Dynasty211.com — SCAM ARTISTS
Sunnyvale, CA - a college-aged looking guy with the self-proclaimed name "Joseph Robbins" ("like Tim Robbins" he said) knocked on our apt. door a little after 5pm. He was Caucasian, blue eyes, about 5'8" or 5'9", medium build but very fit. He started singing a siren song to my bf, who had answered the door, weaving a tale about selling magazines as a contest for school. He said that the magazines would go to the troops overseas and that if he won the contest he'd get to go to Italy. If we bought something, he'd leave a sticker on our door to tell the other people not bother us about it, and we'd have to leave the sticker on for several months. He also said that he wanted to get into the military too, and that it was a good cause. I guess that's their thing - they're saying that you will never see the magazines because they're going to the troops, and they're trying to prey on your sympathies to kids going to school and the plight of our brothers and sisters in arms.
It was the strangest thing. He invited himself into our home by asking if he could use our table, and then stepped inside before we answered. He then proceeded to fill out forms, asking us for our names, pleading with us saying "can I put your name down? Because I'll get points for it." Anything he got from us equaled points for him, and any mistakes, he said, would "cost [him] points." He had a little pack with carbon receipts and laminated cards with magazine names on each side, indicating the number of "points" he'd earn by selling. Different magazines had different point values. He bombarded us with questions about ourselves and our professions - apparently, he'd earn points for putting down what we did for a living, who we worked for, what our favorite colors were, how long we've been working. My BS alarms were going off all over the place, but I wanted to see what happened next, especially because it was fascinating that my BF was just giving him all of this info willy-nilly. I mean - REALLY? I'm pretty sure they're trawling for information which can be used for credit applications or identity theft.

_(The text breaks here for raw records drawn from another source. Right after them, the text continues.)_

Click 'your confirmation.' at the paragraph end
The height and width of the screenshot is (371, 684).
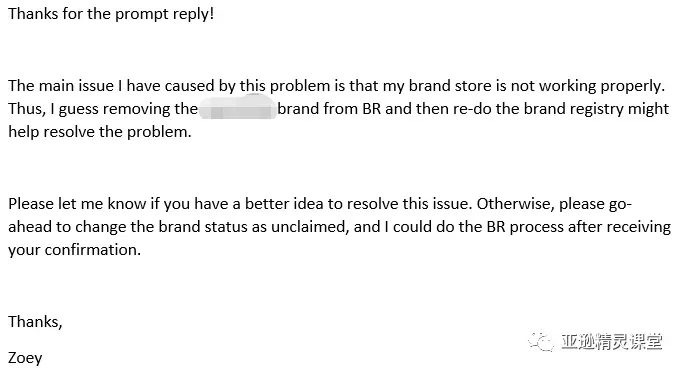(x=75, y=250)
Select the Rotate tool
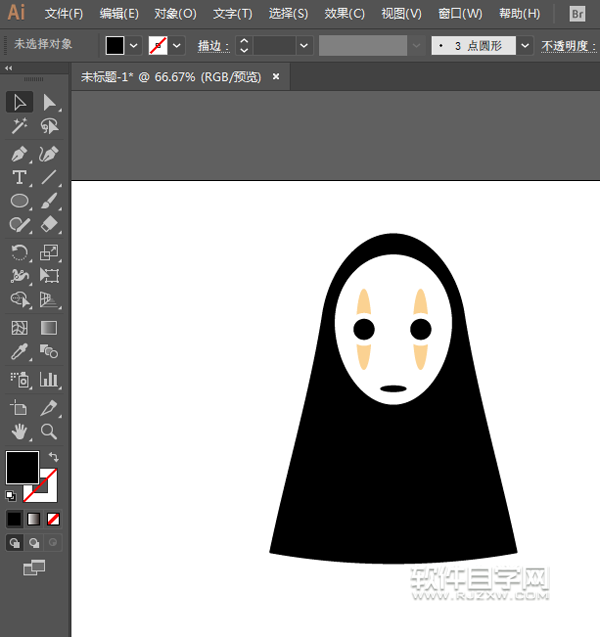Image resolution: width=600 pixels, height=637 pixels. (19, 252)
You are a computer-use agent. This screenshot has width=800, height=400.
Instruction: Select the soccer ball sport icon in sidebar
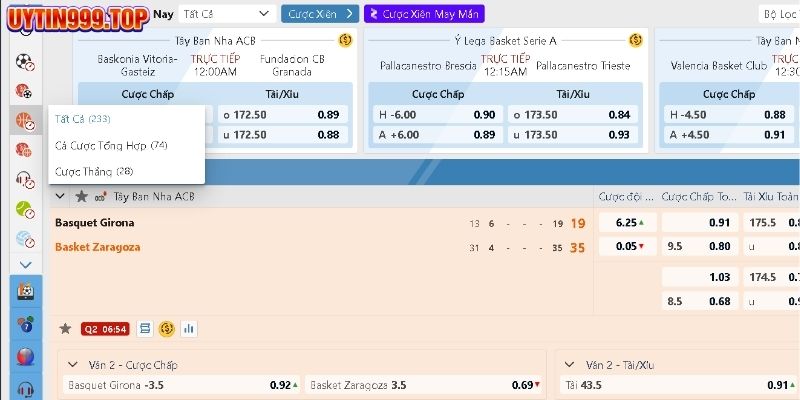[x=24, y=61]
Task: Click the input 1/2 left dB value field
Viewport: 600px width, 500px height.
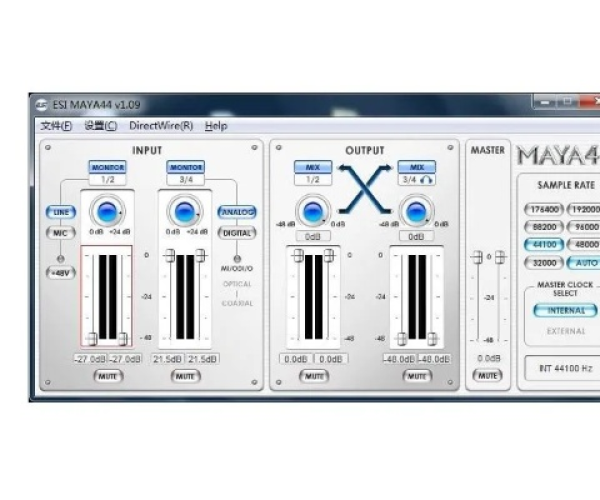Action: click(x=90, y=359)
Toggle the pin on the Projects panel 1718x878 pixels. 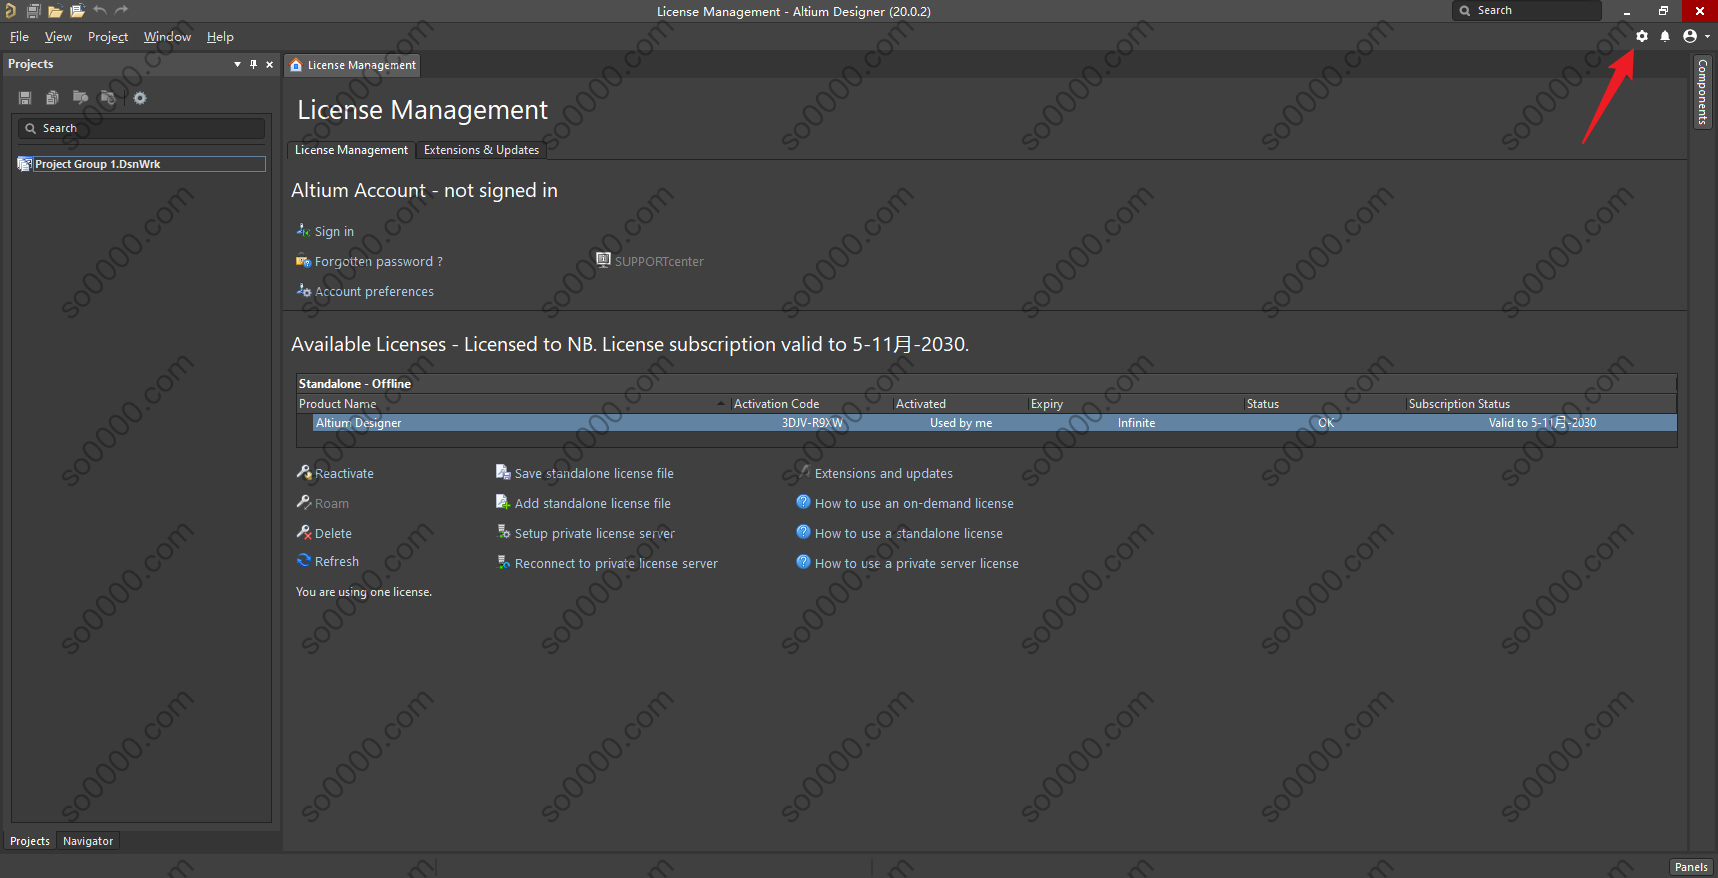(x=253, y=64)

So during the spiel, "Joseph Robbins" also offered tidbits about himself - grew up in the south (but he had a strong So. CAL accent and when I asked him about that he said he also lived in Fullerton, even providing a fake ID card); he could speak one or two lines from different languages; he'd been all over the USA. In one of the places he visited, he dated a Mormon girl. He also said that he'd won top seller 3 times, so I asked him where he'd been (thinking maybe I was wrong and he had gone on an international trip) - but he replied with locations from all over the US: Kentucky, California, Mississippi, the like. He said that when he was down in So. CAL, Jay Leno bought magazines from him, and proceeded to describe the interaction. He was excited by the JL story, and told it to us at three times during the conversation - only first it was at a cafe, then it was his house, then it was the cafe next to the house.
Trying to ease us into getting comfortable with agreeing to give him money, he asked us to choose two magazines early on. Then later, at the end of the conversation, he took out a price list - magazines were listed at about 400-600% of their value, so a normally $10/yr mag. was $48-$68, PLUS there was a $15 "service fee" on top of that on the form. The name of the company on the carbon forms was "Dynasty Technology 211" and the website was "dynasty211.com". When I asked him what the website was again, so I could look it up, he asked to use our telephone because he forgot, and tried to get further into our apt. I reminded him it was on the form. While Googling the company, he said that he wasn't afraid because people do that all the time, and reminded me that he had won top salesperson 3 times already. Looking at my search results, I noted all the complaints about this scam, and asked him to leave. He got scared fast, "voided" our forms and left our place. After he left I also went a step further and looked up the website origins. Today, the "Joseph" visited, is March 10, 2011. The website was registered on January 8, 2011. They've only had that URL or 2 months (and the website really sucks). You can see for yourself here: http://www-whois.internic.net/cgi/whois?whois_nic=dynasty211.com&type=domain
This "magazine for the troops" at 600% the cost without you ever seeing the magazines or getting confirmation of it is such a SCAM. Please avoid it! They probably have a website to allay the fears of their marks, but probably also change it (their name) to avoid getting caught. I noticed that the number referenced in another complaint has the employee number 211 - that is now the same number in the website URL. It obviously means something to them. They're probably con artist kids on the way to becoming full fledged con artist adults. And please, avoid the trawling technique of conversational info-gathering for fraud purposes. Asking colors, birthdays, dates of employment - these things can be used to reset passwords on bank accounts, credit card accounts, email addresses, etc. If someone somehow got your SS# and had this info, they could get your credit report with all your credit card info and previous addresses and employers on them as well. They could guess passwords with favorite colors and birthdays and family names and such. Don't give it to them! Don't give them anything! AVOID! AVOID!